Dataset records:
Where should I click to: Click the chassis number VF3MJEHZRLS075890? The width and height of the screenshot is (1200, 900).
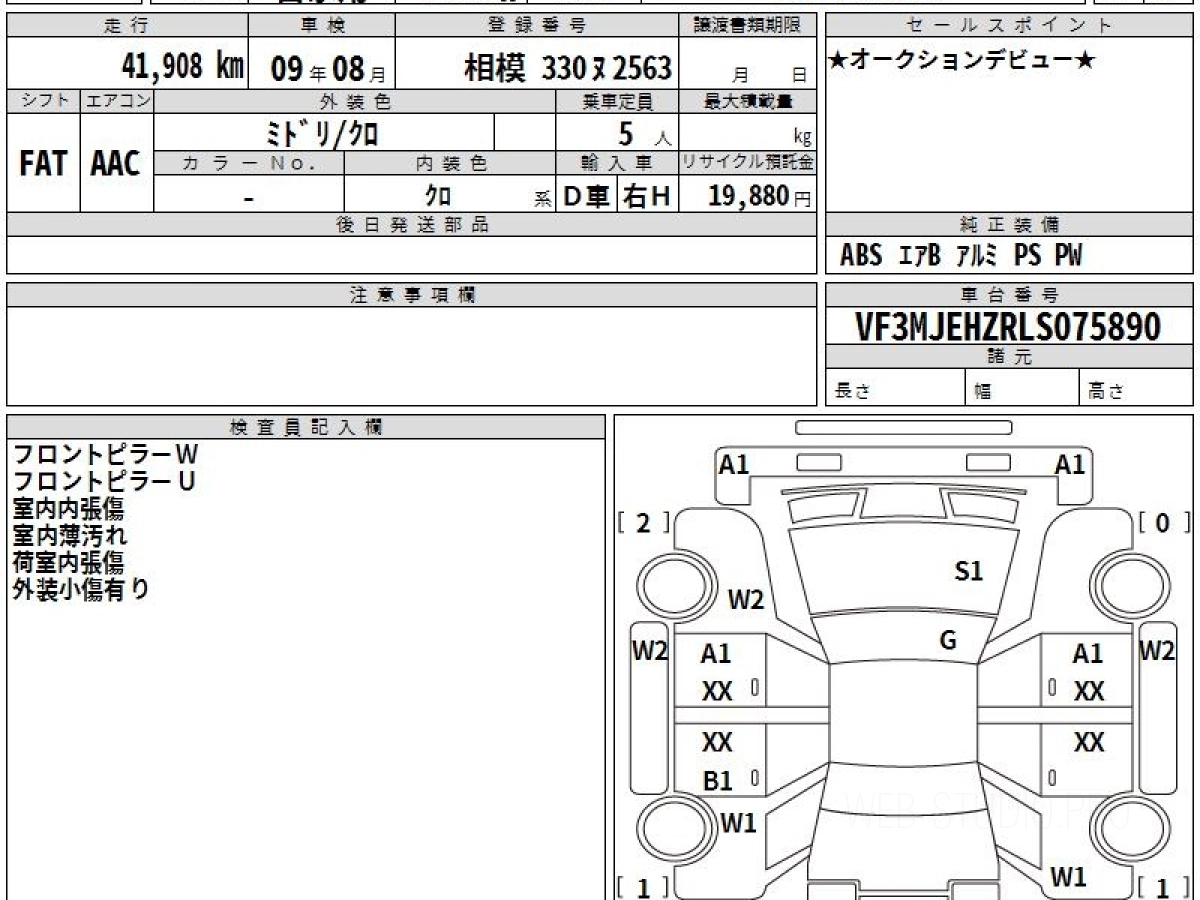click(x=1008, y=327)
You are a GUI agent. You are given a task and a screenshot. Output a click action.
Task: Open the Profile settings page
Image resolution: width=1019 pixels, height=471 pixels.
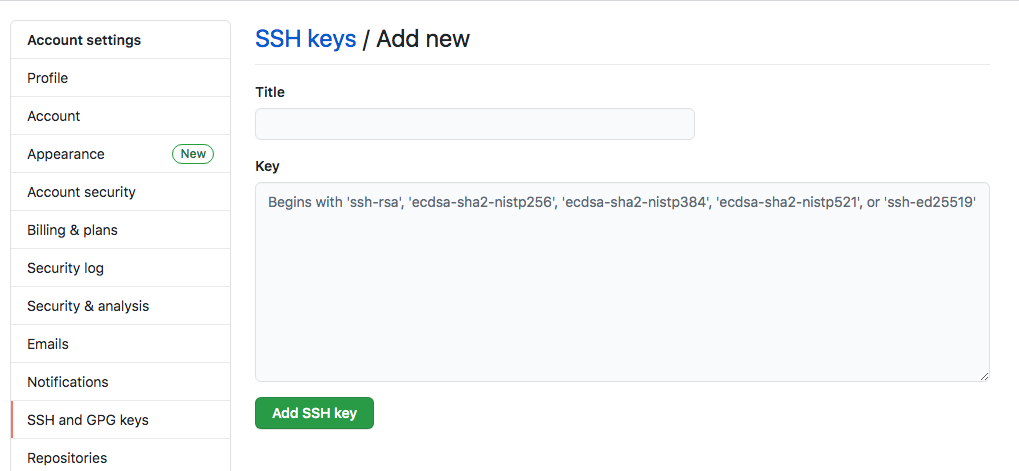(x=121, y=78)
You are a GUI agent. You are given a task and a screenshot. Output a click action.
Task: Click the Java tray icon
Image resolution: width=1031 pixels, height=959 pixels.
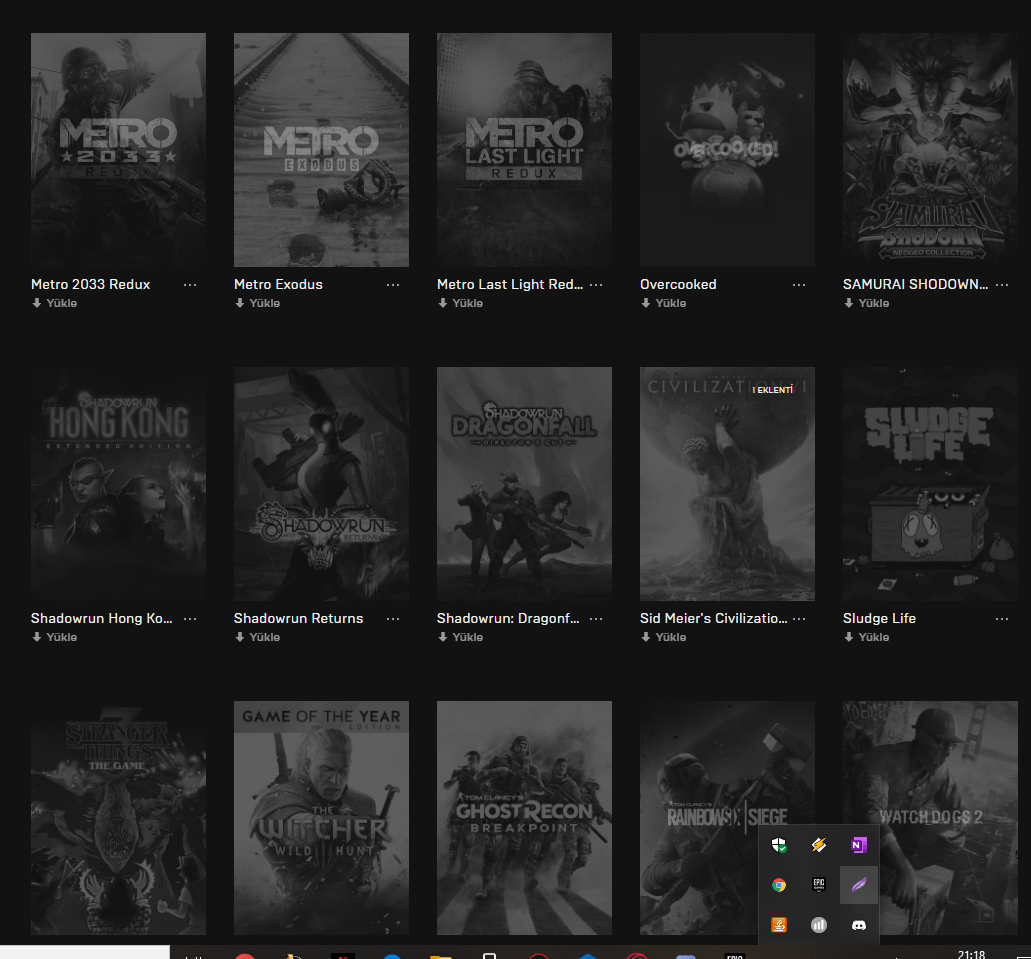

* _Task prompt_: Word for word, restate all of the data, but do not copy the pictures.

* _Answer to the exercise_:
Where should I click to: Click the chassis number VF3MJEHZRLS075890? The width and height of the screenshot is (1200, 900).
click(x=1008, y=327)
You are a GUI agent. You are given a task and a screenshot. Output a click action.
Task: Open the Profile settings page
Image resolution: width=1019 pixels, height=471 pixels.
(x=121, y=78)
You are a GUI agent. You are given a task and a screenshot. Output a click action.
Task: Click the Java tray icon
Image resolution: width=1031 pixels, height=959 pixels.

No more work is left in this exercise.